Tödlicher Unfall auf Bauernhof: Familienvater (50) erfasst Sohn
HÖCHST/VORARLBERG. Unvorstellbares muss derzeit eine Familie in Vorarlberg verarbeiten: Am Donnerstagabend, 13. August 2026, kam es auf einem Bauernhof in Höchst zu einem tödlichen Unfall. Ein erst dreijähriger Bub wurde von einem Traktor-Gespann erfasst. Trotz sofort eingeleiteter Wiederbelebungsmaßnahmen kam für das Kind jede Hilfe zu spät.

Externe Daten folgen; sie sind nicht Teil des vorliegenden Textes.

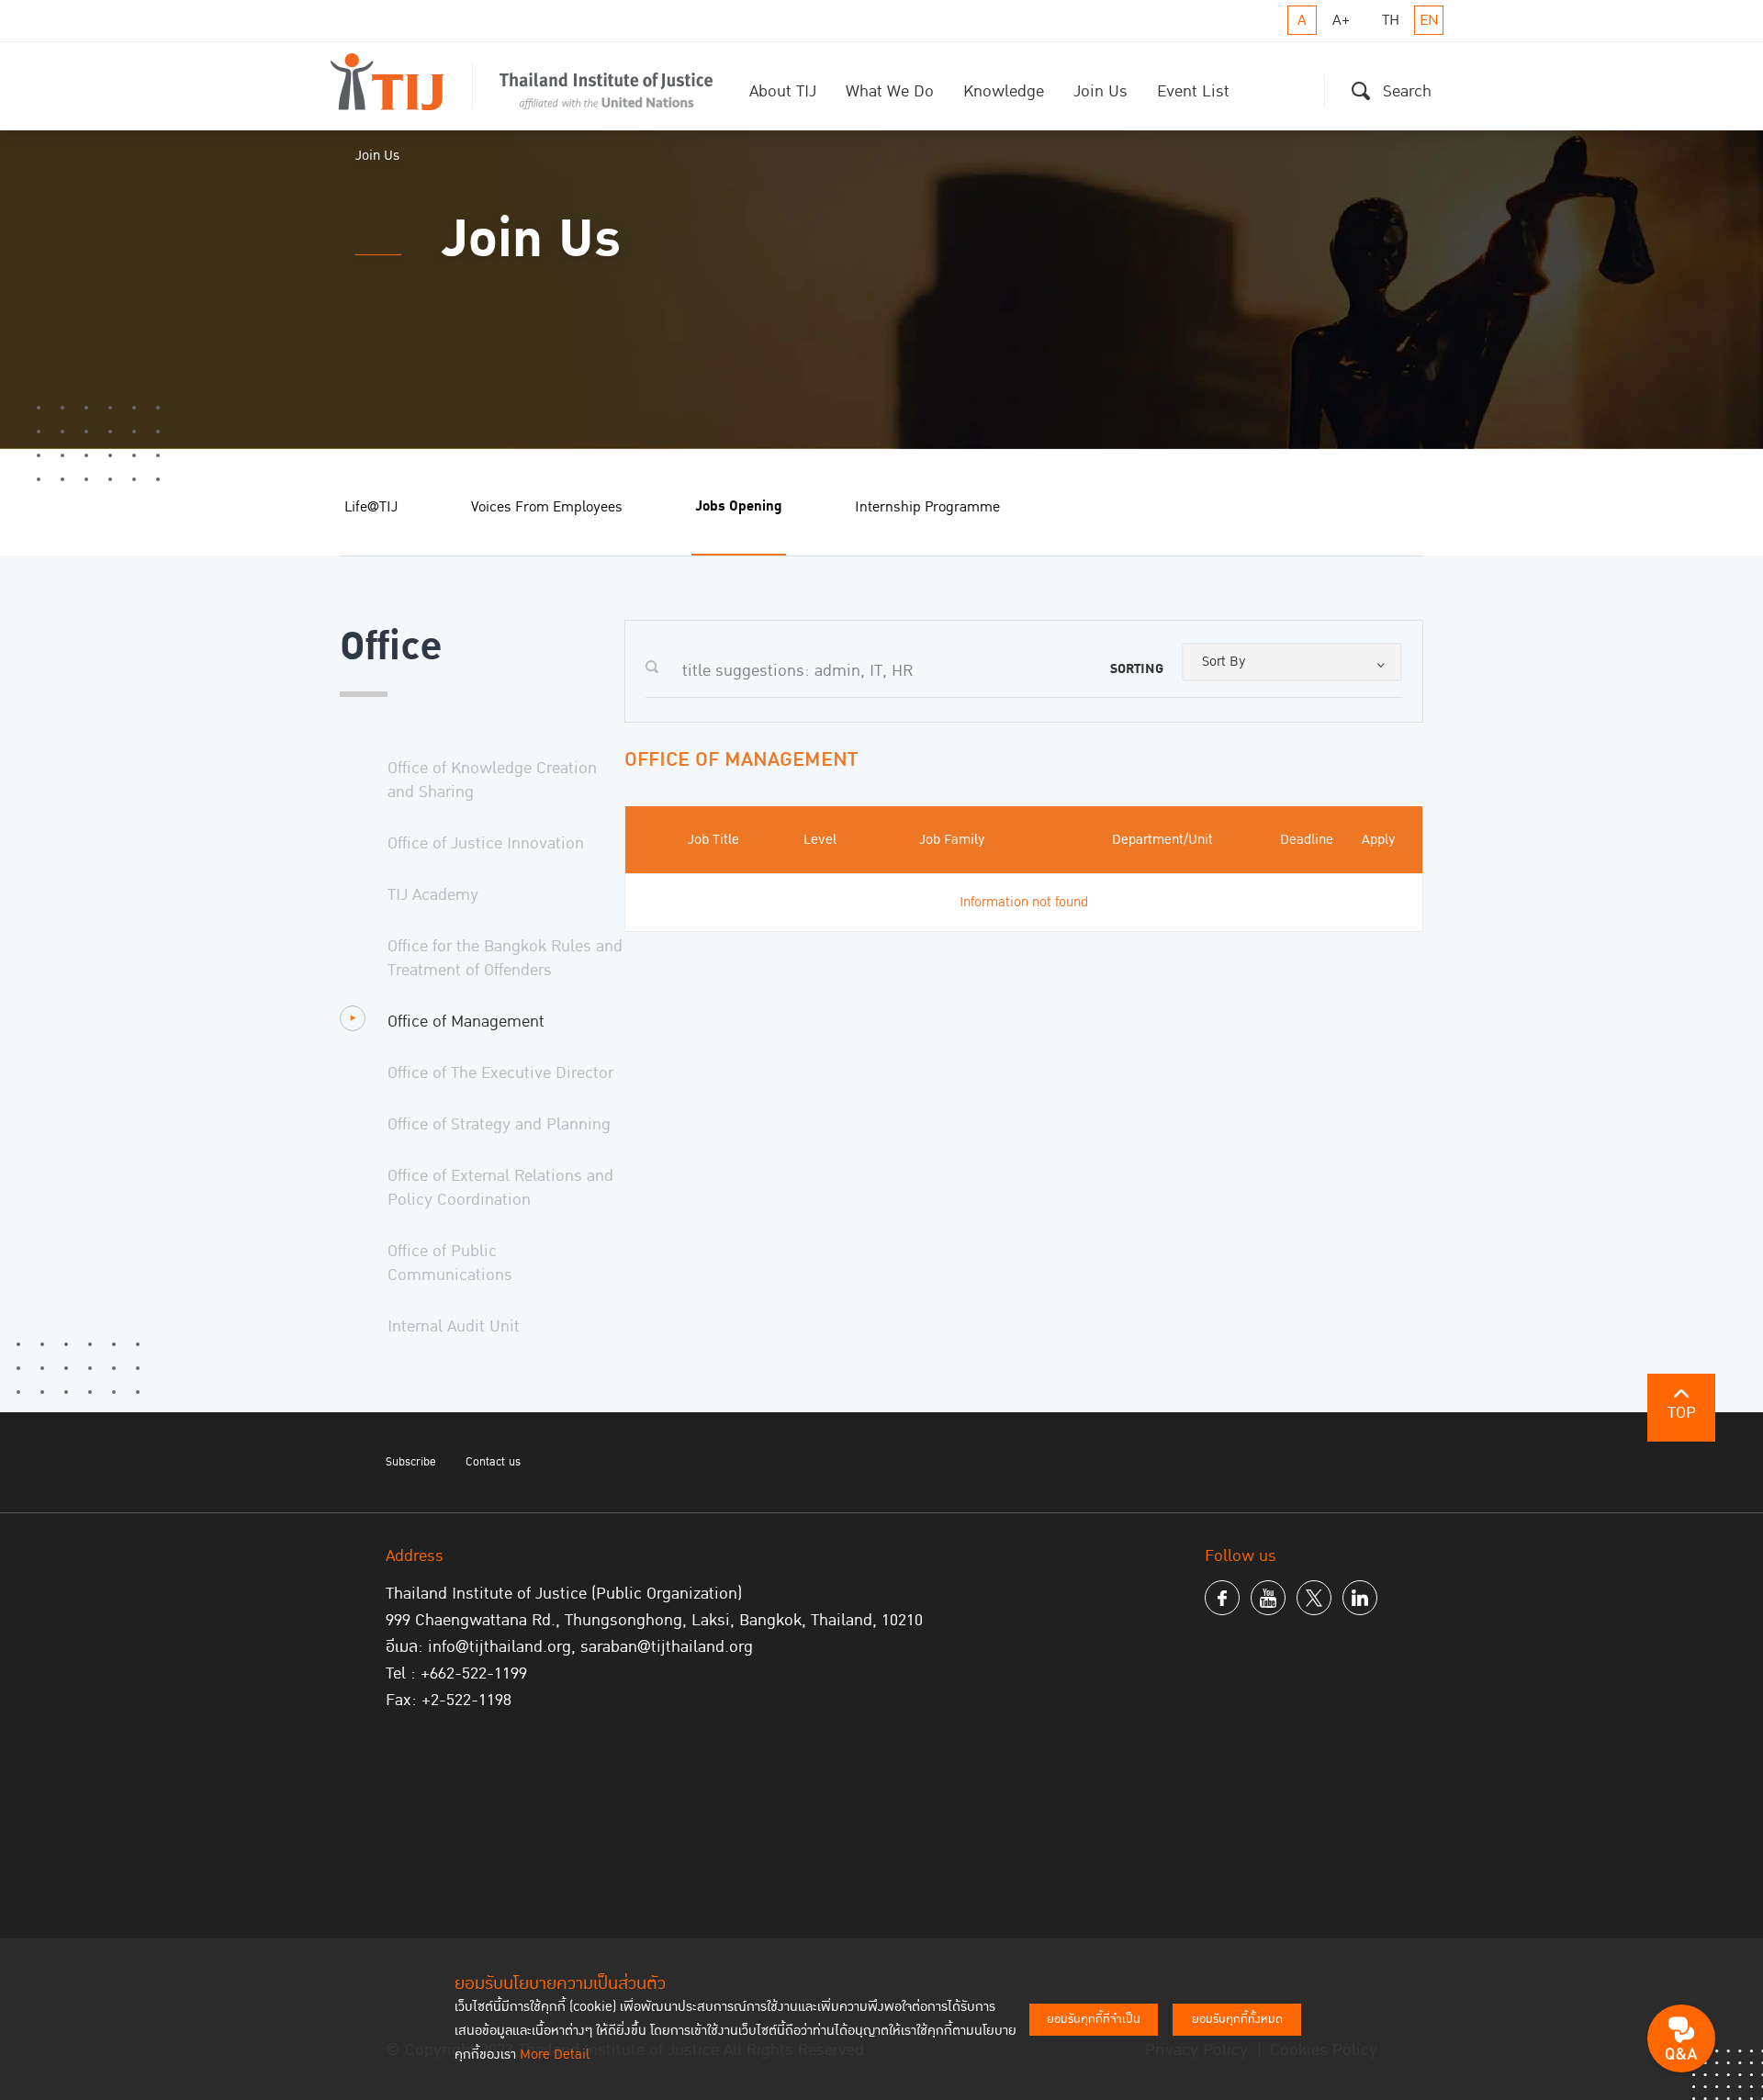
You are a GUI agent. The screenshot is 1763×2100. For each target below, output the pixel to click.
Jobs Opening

Berichten zufolge kam es am Donnerstag, 13. August, gegen 17:50 Uhr in Höchst zu der Tragödie. Ein 50-jähriger Landwirt war zu diesem Zeitpunkt mit Arbeiten in einem offenen Kuhstall beschäftigt.
Dreijähriger folgte seinem Vater mit Fahrrad
Der Mann fuhr mit einem Traktor samt Anhänger durch das Stallgebäude, um dort Futter auszubringen. Dabei bemerkte der 50-Jährige offenbar nicht, dass ihm sein dreijähriger Sohn mit seinem Fahrrad gefolgt war und sich hinter dem Gespann befand.
Am Ende des Stallgebäudes setzte der Landwirt den Traktor zurück. Dabei kam es zu dem folgenschweren Unfall. Der Bub wurde von einem Reifen des Anhängers erfasst und schwer verletzt.
Wiederbelebungsversuche erfolglos
Unmittelbar nach dem Unfall wurden Wiederbelebungsmaßnahmen eingeleitet. Für den Dreijährigen kam jedoch jede Hilfe zu spät. Die Reanimationsversuche blieben erfolglos, das Kind starb noch am Unfallort.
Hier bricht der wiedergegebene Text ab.